Change was what Gov. Walker wanted. And while I disagreed with the elimination of collective bargaining, I didn’t expect the alternative to throw him out of his elected position. And for more moderate governors who understand the balance (as in here in Michigan), watching the more progressive political pundits draw Gov. Snyder into the fire was unfair. And I think that’s part of the reason why Gov. Walker won with so much more gumption than expected. The logic simply dissolved as the arguments ran into each other.
At this point the vote is about 1.1 million to 900,000 in the state, and that’s about 9%. This is also the expected turnout in November, and honestly, with the win for the WIGOP, the turnout might be larger on the heels of this test run.

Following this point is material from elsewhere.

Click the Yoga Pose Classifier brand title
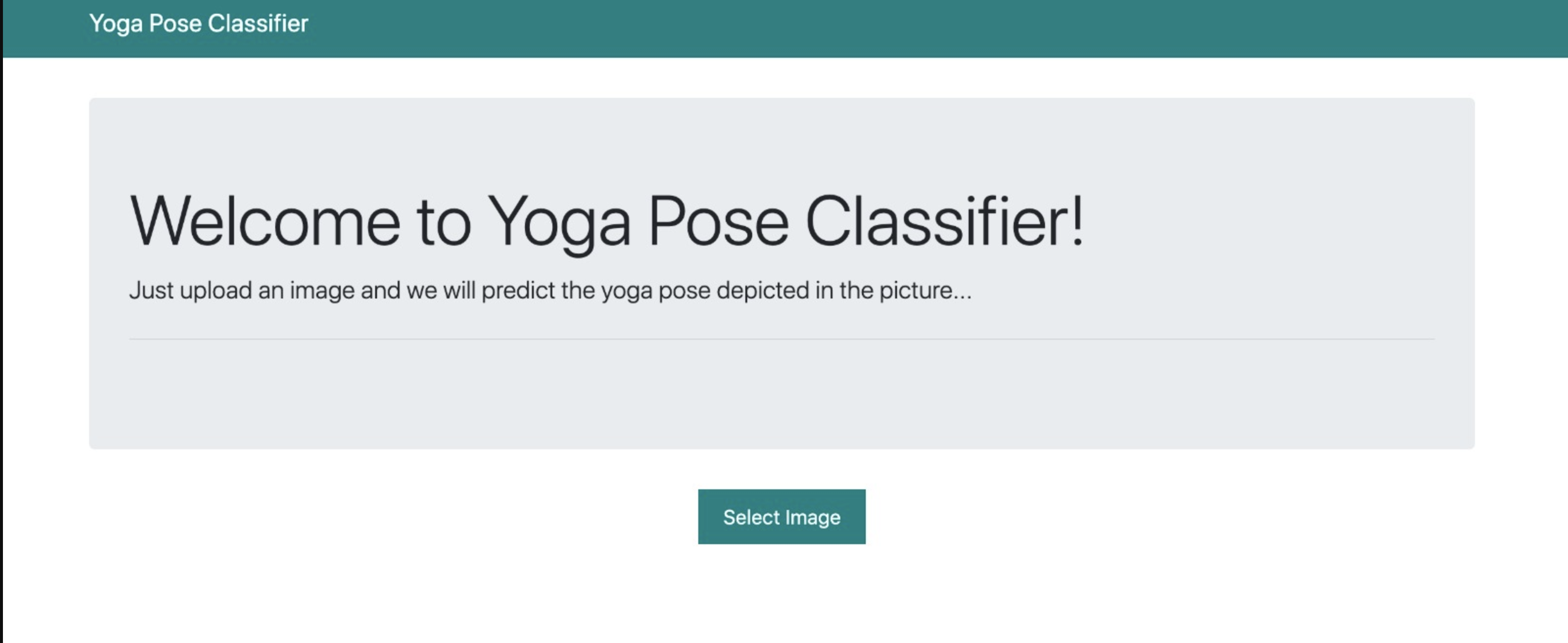 coord(199,23)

And with 2 million voters of 3.7 million voting-age residents, it’s a sign that we’re finally becoming an electorate. It’s a temper to the mob rule, where significant numbers of rabble-rousers are silenced by the majority. It’s the foil to those who wish for limits to voting, of stringent regulations for voting while they bask in their naive free market dreamland.
For Dems, it’s a big loss. But at the same time, the numbers show that President Obama has the state. So here’s the question for Wisconsin Dems tonight:
What’s wrong with your platform on the Walker/Barrett fiasco? President Obama didn’t step into Wisconsin, because he seemed to sense the disconnect that you didn’t. And heck, a lot of people didn’t expect the thwonk of +9%. I reckoned Dane and Milwaukee County would’ve kept it closer.

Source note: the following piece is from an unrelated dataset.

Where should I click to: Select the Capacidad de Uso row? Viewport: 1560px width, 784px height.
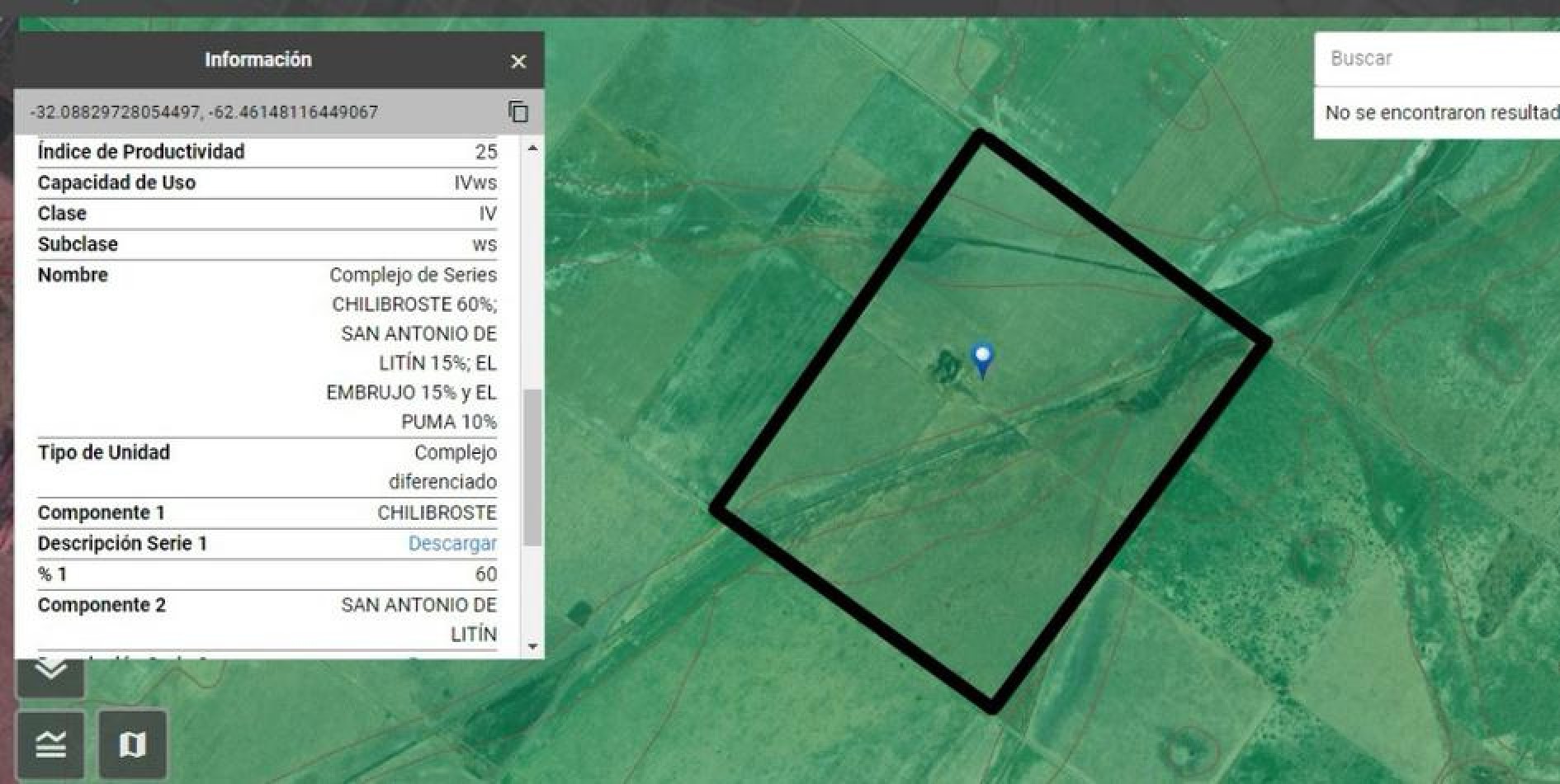tap(267, 183)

Why did +30% of union households vote Gov. Walker? Was Barrett just not a good candidate, and people voted the person rather the ideologue? That Mayor Barrett lost by 4 more points than he did in 2010 not register with the Dems?

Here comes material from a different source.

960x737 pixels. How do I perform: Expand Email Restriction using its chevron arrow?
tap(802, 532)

Here in Troy, where embattled Mayor Janice Daniels has created epic failures across the board, the idea of a recall is simply a vote of no confidence, and a reminder to do one’s job. Signatures are being gathered for a recall in the city, but even when we get to that bridge, I think most of us would rather our public officials serve the whole term, in good or bad times.
While many decry the term is already too long, the real truth is that nothing much has changed here in town. There’s still some construction, a few sidewalks getting unearthed, and the city hasn’t burnt to the ground.
In Wisconsin, it’s pretty much the same thing. Unemployment is proportionally lower, jobs aren’t shedding, and some reforms that the WIGOP have passed are pretty decent. Some were sorta cheap shots, but in the end, the process is solid, and the budget is remarkably tamed without horror and chaos.
And when the election returns show an even better turnout than the midterms, Wisconsin Dems might want to realize the next step has national implications. While the polls still put President Obama ahead, tonight’s elections may have permanently shifted the winds of Wisconsin back to the right. And the winds may stay high through November, because there’s a gap where President Obama can’t come to Madison or Milwaukee without getting considerable flack.
Wisconsin conservatives should thank the Dems on this. Everyone wants a piece of the savior of the Republic, and we should see talk of Wisconsin leaning red in the next few weeks. And that wasn’t part of the wager, was it, Wisconsin Dems?
**Morning update** Seems in the Wisconsin State Senate, of 4 races that were in the recall election, one Democrat has actually won. Challenger John Lehman was up against Wisconsin State Senator Van H. Wanggaard, and won by 800 votes. While FoxNews won’t admit it, the Wisconsin State Senate is now controlled by the WIDems. Too close to call means it’s actually too close to call. And to be honest, Gov. Walker won. let the Dems have the gridlock, eh? Mako out.